• [HOW TO COMPLETE THIS TASK]
Tally every line of the material where "will" occurs, then write the total by itself.

-- Opening Marker --

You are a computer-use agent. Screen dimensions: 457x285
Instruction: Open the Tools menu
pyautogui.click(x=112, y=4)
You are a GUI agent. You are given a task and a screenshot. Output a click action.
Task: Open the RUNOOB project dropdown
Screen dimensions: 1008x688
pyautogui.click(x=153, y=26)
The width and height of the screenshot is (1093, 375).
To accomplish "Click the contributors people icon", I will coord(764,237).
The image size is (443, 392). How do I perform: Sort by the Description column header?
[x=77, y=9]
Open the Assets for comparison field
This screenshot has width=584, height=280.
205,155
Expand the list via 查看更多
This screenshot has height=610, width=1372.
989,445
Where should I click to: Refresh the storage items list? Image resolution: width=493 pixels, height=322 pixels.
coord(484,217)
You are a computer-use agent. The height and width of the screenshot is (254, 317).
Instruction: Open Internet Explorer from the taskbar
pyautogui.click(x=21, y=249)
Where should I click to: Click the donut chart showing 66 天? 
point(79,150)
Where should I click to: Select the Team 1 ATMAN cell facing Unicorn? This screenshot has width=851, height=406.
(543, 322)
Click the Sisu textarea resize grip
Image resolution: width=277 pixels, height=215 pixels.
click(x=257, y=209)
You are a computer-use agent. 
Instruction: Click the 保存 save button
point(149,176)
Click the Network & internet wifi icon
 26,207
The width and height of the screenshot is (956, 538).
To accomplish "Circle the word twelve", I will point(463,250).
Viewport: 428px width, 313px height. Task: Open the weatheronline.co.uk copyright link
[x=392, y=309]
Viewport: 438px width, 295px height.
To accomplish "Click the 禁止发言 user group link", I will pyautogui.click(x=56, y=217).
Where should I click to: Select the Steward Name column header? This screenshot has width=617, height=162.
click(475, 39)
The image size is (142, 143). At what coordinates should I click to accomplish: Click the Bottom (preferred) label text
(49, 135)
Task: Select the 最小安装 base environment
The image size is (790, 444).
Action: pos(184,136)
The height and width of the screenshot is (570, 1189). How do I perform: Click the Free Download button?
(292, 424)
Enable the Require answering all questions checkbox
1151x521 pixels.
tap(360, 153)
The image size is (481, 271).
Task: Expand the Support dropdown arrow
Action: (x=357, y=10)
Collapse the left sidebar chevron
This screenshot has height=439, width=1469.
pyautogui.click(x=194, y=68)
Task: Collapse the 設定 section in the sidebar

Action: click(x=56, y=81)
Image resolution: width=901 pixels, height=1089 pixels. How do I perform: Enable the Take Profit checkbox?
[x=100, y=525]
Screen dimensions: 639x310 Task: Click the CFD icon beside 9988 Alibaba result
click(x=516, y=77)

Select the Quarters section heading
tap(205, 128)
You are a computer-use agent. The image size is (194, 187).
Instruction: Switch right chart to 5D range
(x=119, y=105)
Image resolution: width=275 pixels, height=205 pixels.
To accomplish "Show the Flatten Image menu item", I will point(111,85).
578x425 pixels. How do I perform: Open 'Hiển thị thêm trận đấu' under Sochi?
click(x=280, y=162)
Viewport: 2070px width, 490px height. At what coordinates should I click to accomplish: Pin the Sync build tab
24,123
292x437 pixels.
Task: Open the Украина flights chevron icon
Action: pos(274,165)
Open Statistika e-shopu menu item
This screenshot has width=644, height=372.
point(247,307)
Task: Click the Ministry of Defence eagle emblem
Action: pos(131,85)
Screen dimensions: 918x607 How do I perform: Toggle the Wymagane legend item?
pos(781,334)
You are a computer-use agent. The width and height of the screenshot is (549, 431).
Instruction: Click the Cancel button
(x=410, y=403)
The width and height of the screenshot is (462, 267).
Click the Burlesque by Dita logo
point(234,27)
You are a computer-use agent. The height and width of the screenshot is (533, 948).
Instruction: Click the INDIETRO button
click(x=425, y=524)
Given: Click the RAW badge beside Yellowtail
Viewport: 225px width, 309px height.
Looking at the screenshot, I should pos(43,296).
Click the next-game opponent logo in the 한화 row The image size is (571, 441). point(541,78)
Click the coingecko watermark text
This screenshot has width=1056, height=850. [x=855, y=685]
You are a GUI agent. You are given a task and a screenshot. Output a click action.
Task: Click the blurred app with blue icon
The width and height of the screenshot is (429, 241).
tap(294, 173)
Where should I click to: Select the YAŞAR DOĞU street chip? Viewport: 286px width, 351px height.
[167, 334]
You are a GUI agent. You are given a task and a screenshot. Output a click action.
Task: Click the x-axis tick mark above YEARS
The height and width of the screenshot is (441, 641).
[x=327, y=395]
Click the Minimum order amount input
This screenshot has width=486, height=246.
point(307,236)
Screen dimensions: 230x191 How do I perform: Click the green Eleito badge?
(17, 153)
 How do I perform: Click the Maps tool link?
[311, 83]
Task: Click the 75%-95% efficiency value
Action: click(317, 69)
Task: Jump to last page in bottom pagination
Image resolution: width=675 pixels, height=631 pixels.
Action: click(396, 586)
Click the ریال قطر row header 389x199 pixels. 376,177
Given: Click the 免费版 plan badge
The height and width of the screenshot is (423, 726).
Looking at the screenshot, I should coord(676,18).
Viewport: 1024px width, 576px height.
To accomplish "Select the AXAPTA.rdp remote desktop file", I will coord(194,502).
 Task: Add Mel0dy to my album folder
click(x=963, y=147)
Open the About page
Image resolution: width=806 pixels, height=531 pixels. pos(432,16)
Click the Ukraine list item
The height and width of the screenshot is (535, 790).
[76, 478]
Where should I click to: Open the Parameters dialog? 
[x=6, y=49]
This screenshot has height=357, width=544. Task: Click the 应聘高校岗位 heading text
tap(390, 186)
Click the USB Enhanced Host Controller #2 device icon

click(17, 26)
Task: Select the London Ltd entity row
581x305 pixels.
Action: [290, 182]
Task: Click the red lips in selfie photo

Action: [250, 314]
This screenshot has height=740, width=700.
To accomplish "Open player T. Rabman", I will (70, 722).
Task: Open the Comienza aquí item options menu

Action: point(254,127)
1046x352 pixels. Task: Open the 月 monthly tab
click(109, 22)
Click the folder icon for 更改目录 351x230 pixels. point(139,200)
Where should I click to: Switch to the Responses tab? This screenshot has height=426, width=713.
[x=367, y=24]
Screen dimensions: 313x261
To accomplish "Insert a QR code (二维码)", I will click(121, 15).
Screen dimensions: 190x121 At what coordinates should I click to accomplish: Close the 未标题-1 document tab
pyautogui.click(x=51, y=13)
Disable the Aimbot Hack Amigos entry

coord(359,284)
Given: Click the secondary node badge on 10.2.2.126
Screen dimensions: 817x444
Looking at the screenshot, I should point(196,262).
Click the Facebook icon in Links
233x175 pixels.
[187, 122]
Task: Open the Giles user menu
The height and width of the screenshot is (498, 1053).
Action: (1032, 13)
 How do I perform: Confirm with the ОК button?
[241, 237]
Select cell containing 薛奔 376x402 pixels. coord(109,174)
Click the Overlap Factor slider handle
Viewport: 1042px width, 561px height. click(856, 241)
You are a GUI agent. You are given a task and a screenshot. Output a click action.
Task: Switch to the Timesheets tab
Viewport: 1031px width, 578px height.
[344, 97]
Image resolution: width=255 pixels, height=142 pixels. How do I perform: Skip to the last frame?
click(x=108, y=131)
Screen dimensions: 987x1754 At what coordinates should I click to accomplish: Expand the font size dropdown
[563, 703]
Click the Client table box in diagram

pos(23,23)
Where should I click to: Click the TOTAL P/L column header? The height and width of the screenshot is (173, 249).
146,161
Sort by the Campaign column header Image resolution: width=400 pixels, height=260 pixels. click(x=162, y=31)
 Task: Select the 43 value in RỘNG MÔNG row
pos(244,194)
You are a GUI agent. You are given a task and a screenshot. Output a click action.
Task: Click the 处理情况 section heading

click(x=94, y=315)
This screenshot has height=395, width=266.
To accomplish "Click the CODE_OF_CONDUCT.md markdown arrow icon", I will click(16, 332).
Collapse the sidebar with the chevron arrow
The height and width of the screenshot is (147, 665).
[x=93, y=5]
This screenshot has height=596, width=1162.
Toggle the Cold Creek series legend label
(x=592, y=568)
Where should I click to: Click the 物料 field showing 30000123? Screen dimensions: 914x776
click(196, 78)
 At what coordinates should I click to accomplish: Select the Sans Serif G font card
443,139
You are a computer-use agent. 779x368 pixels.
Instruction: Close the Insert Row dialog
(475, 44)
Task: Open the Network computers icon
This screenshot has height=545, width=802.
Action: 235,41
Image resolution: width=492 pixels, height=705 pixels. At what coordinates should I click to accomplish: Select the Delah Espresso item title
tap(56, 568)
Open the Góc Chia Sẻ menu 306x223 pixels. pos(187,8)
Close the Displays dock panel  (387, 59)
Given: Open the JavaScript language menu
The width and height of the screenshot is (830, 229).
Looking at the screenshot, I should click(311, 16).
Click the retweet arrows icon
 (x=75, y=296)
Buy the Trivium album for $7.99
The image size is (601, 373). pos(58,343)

-- Closing Marker --

• [ANSWER SPACE]
8